Die örtliche LINKE hatte mich eingeladen um über die Lage in der Partei und die nächsten Aufgaben zu reden. Die Zugverbindung war so ausgesucht, dass eigentlich kein Terminstress entstehen konnte. Aber eben nur eigentlich. Zunächst wurde den Reisenden nämlich mitgeteilt, dass eine Weichenstörung vorliegt und der Zug sich um ca. 5 Minuten verspäten würde. Kein Problem, mit meinen Sprintfähigkeiten hätte ich den Umstieg in Angermünde sicherlich geschafft. ;-). Doch wenig später änderte sich die Durchsage: Wegen eines Lokschadens an einem Güterzug würde sich die Weiterfahrt noch weiter verzögern. Es hätte sich nämlich ein Stau von Zügen gebildet, der langsam abgearbeitet werden müsse. Die überaus freundliche Zugbegleiterin rief extra noch an, aber der Zug nach Schwedt war, als ich in Angermünde ankam schon weg. Die Zugbegleiterin hatte mir aber freundlicherweise den nächsten Zug bereits rausgesucht, so dass ich wusste ich würde nur knapp verspätet ankommen. Ich versuchte also mein Büro anzurufen und es zu bitten, in Schwedt anzurufen um zu sagen, dass ich später komme. Daraus entwickelte sich ein Dauertelefonat. Als ich die Bahnhofsvorhalle in Angermünde erreichte, stellte ich nämlich fest, dass der Zug nach Schwedt eine Verspätung um 30 Minuten haben würde. Zunächst. Denn nach ungefähr 5 Minuten war diese Verspätung schon wieder von der Anzeigetafel wieder verschwunden. Leider hatte der „Bahnhof“ Angermünde nicht wirklich einen wärmenden Aufenthaltsort, so dass ich frierend in der Vorhalle herumstand und zusehen konnte, wie junge Männer sich einen Spaß daraus machten Silvester-Knaller zu zünden. Aber am Ende kam der Zug doch noch und ich war nur leicht verspätet in Schwedt.

Über den Bahnhof in Schwedt sage ich lieber gar nichts, dort gab es nicht mal soetwas ähnliches wie einen Aufenthaltsraum, so dass ich auf den Zug nach Berlin weitere 25 Minuten in der Kälte herumstand.

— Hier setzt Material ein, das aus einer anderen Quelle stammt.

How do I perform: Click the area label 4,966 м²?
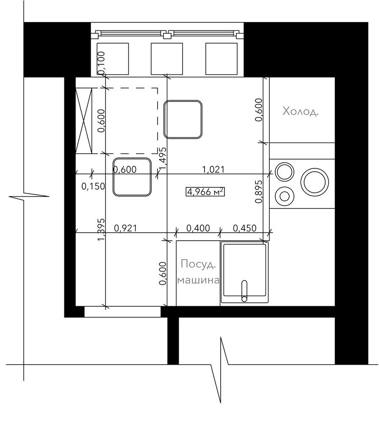(x=205, y=192)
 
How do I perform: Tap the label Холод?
(x=301, y=111)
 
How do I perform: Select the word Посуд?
(x=199, y=264)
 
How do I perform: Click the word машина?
(x=198, y=280)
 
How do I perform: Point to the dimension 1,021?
(x=213, y=170)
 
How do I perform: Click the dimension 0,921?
(x=126, y=228)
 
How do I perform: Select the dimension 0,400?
(x=198, y=228)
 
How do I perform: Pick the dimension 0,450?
(x=244, y=228)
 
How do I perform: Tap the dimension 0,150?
(x=93, y=186)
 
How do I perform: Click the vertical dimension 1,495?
(x=163, y=159)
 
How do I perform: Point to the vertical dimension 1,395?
(x=101, y=230)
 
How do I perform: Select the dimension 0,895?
(x=258, y=191)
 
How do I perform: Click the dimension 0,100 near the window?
(x=102, y=63)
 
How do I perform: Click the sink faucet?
(x=244, y=291)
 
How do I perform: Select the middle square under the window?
(x=167, y=58)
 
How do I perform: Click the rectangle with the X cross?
(x=84, y=121)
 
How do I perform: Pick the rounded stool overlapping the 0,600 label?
(x=132, y=177)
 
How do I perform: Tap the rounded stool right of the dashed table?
(x=183, y=119)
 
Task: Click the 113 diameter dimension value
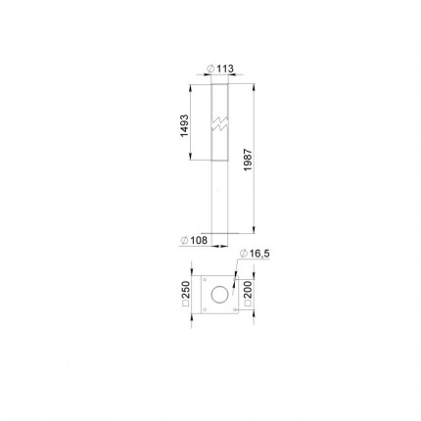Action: tap(225, 69)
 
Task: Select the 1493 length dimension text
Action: tap(184, 125)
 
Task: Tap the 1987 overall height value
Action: tap(248, 160)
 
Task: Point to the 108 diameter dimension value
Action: tap(199, 240)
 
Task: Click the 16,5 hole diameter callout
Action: tap(259, 254)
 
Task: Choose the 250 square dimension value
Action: tap(186, 290)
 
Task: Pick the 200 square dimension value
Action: tap(248, 290)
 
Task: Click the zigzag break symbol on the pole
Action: tap(220, 123)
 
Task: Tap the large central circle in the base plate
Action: tap(219, 294)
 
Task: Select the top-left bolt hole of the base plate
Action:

Dafür war die Veranstaltung in Schwedt dann ziemlich interessant, weil die Genossen/innen viele gute Ideen hatten wir eine lebhafte Debatte hatten, in der weitgehend Konsens herrschte. Weitgehend deshalb, weil wir schließlich doch an einem Punkt ins Streiten gerieten. Ich wendete mich gegen eine Schlussstrich-Debatte in der Frage der Auseinandersetzung mit der Geschichte der DDR. Ich wiederholte, dass die DDR kein Rechtsstaat war und das ein Sozialismus von den Menschen gewollt werden muss, sonst ist er kein Sozialismus und schon gar nicht ist es Sozialismus wenn der sich so nennende Staat die Menschen einsperrt und sie am Verlassen des Landes hindern will. Wir sind mit der Debatte nicht zu Ende gekommen und so werde ich wieder nach Schwedt fahren, wenn der Programmentwurf vorliegt. Dann diskutieren wir weiter.